Lewie eBook

This eBook from the Gutenberg Project consists of approximately 211 pages of information about Lewie.

Lewie eBook

This eBook from the Gutenberg Project consists of approximately 211 pages of information about Lewie.

Her father answered quietly, that he expected Miss Elwyn by the afternoon stage.

“Is she one of these prim, old-maidish governesses, like our poor old Miss Pratt?” asked Miss Calista, a lady of something over thirty, and rather the worse for twelve years’ wear, in the way of balls and parties, the theatre and the opera.  Indeed, at the breakfast table, Miss Calista looked considerably older than she really was, with her pale, faded cheeks, and her hair “en papillottes;” but, in the afternoon, by the use of a little artificial bloom, some cork-screw ringlets, and a manner as gay and girlish as that of her sister, she appeared quite another creature.

To Miss Calista’s question Mr.
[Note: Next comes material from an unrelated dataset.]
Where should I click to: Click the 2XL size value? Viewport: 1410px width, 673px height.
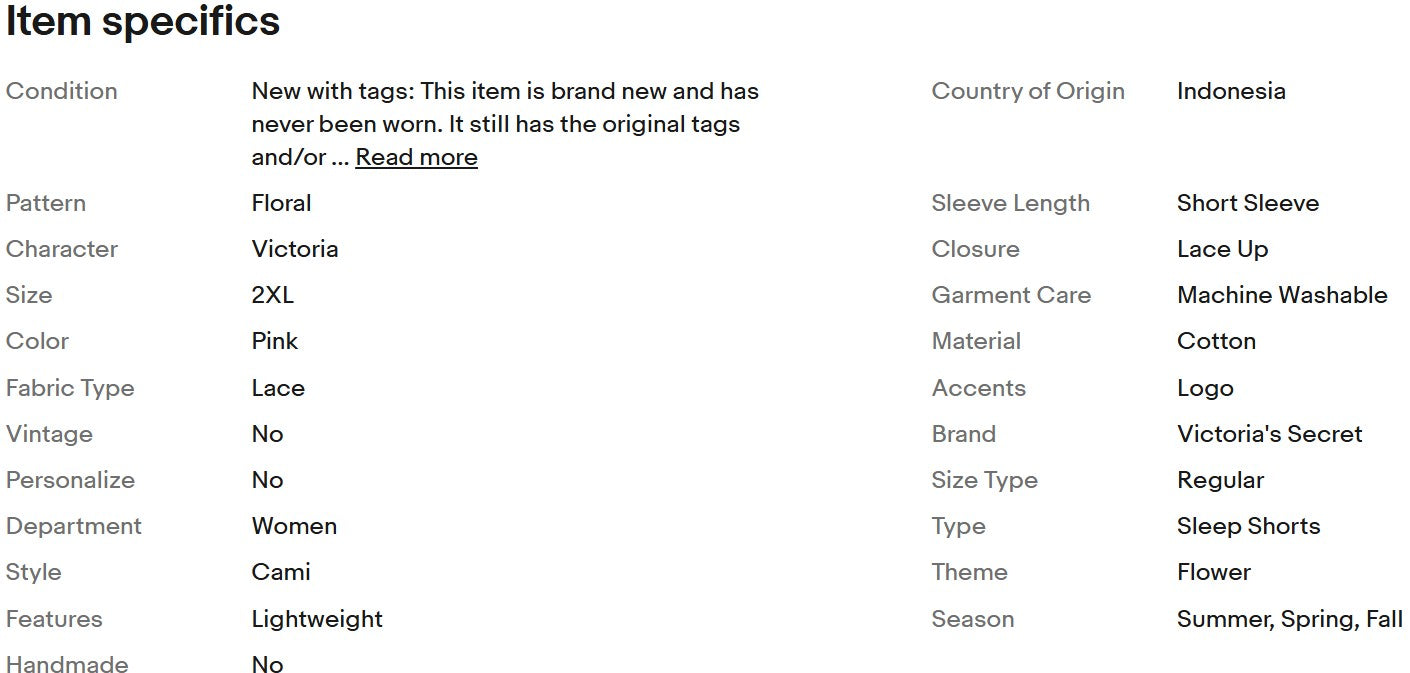tap(272, 295)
Fairland, with an amused pucker about the mouth, answered: 

“Oh, I shall tell you nothing about her looks; you must wait and judge for yourselves.  There’s one thing I will say, however.  I suppose you can’t alter your looks, girls; but, as far as manners are concerned, I wish very much that I could place my two eldest daughters under Miss Elwyn’s tuition.”
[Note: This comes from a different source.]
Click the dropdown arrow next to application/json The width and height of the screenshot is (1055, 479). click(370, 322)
“Perhaps she will condescend to take a class, twice or three times a week, in ‘manners for six-pence,’” said the sprightly Miss Evelina.  “I should like to see Calista and myself curtseying, and walking, and leaving and entering a room, as we used to be obliged to do for old Miss Pratt.  Wouldn’t you, Calista?”

“Let’s see,” said Mr. Fairland, whose reminiscences were not always of the most agreeable nature to the young ladies—­“let’s see.  How long is it since you and C’listy were under the care of Miss Pratt?  I think it must be nigh twenty years.”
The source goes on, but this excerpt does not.